Thursday, May 19, 2011

One In A Million Shot

I'm sure most of you out there are familiar with the expression: "You couldn't do that again if you were trying." For those of you who aren't, it basically means that something very lucky happened to cause a ball to bounce a certain positive way, a nail to go in on the first try or some other activity that should have taken multiple attempts to succeed only took one. However, I've discovered that it is never actually used in this way, because no one uses it after they do something good. Instead people only break this phrase out after something bad happened. For example, I will say it when playing golf and finding myself trying to hit through trees (which happens a lot). I never connect with the forty to fifty thick branches in my way, but get through all of those only to nail the smallest, thinnest, highest and final branch dead-center. Never would have come close if I was aiming for it, but in trying to avoid it I was spot on. Hence, I couldn't do that if I was trying.

Well this afternoon I had an all-timer: after pumping gas at my local station I was trying to get back into my car when the driver-side door refused to open back up. Didn't matter how hard I pulled or whether I tried the inside or outside lever, it wasn't budging.
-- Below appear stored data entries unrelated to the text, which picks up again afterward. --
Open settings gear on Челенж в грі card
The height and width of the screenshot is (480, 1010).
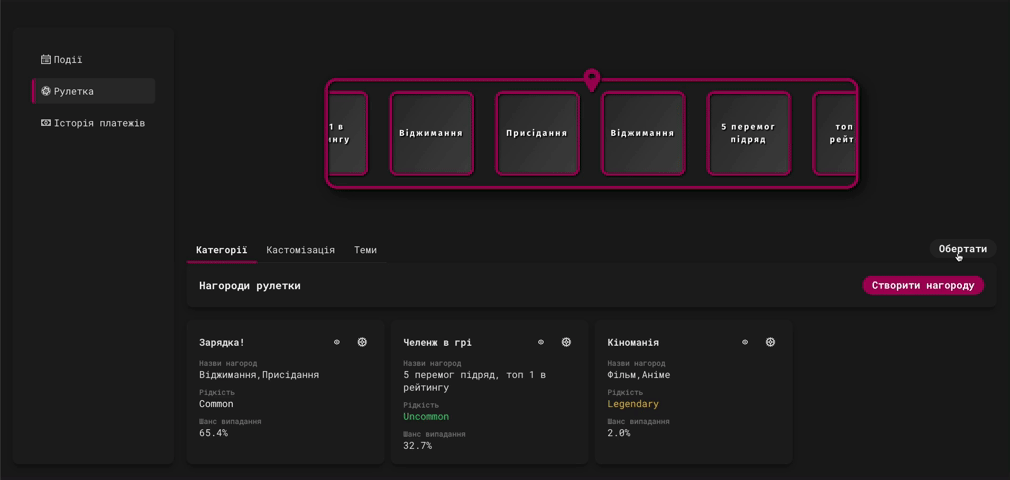coord(566,342)
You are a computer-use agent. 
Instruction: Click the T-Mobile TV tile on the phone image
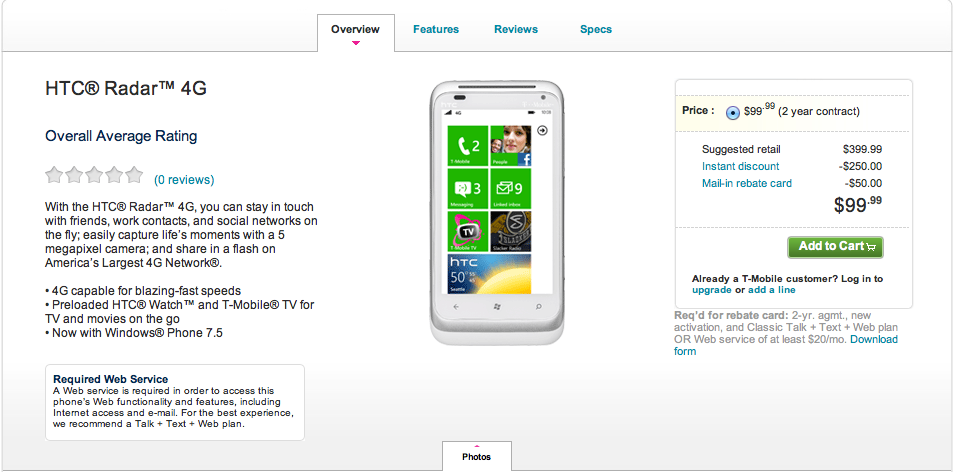coord(468,231)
Since I was at the busiest gas station in the area I didn't think it was right to make the other ten cars in line wait while I used the pump area to figure out the problem and since I also wasn't about to climb through my open driver's side window like one of the Duke boys, I ended up going around my truck, entering through the passenger's side and then climbing over the center console, which is when I notice the problem. I then drove home without getting a good chance to fix it, visions of broken locking mechanisms that required hundreds of dollars to be repaired dancing in my head.

Fortunately, it wasn't nearly that bad. Turns out that as I was getting out of my car to get gas I, unbeknownst to me, closed the door on my seat belt. Normally not that big of a deal except that during that motion of closing the door the belt had managed to slide between the teeth of the locking mechanism and were now so in the way the teeth couldn't open enough to release the door. Pulling on the inside handle of the door while giving it one good shoulder block was enough to get the door open, so I could take a better look, but it didn't get the belt free. What was amazing to me was that the belt had slid between the teeth in the half-second they were still open and managed to slide through an opening with about a millimeter of clearance on either side. If I had been sitting there trying to do this it would have taken me a half-hour and three dozen tries.
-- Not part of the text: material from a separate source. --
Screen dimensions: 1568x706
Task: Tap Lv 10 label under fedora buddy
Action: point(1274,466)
I know this because getting the belt to slide back out proved to be a lot harder than getting it in. It wasn't just that the belt had gotten crammed in the door, it had wound its way around the lock. It was a process of holding the door handle with one hand while trying to shimmy the belt out with the other. In the end I just ended up pulling the hell out of the belt and causing a minor hole. (Just goes to show how tight it was in there.) You know, reoccurring problems in a car are usually something I worry about, but something tells me this one isn't happening twice. If it does, rest assured, it will have happened without me trying to do it.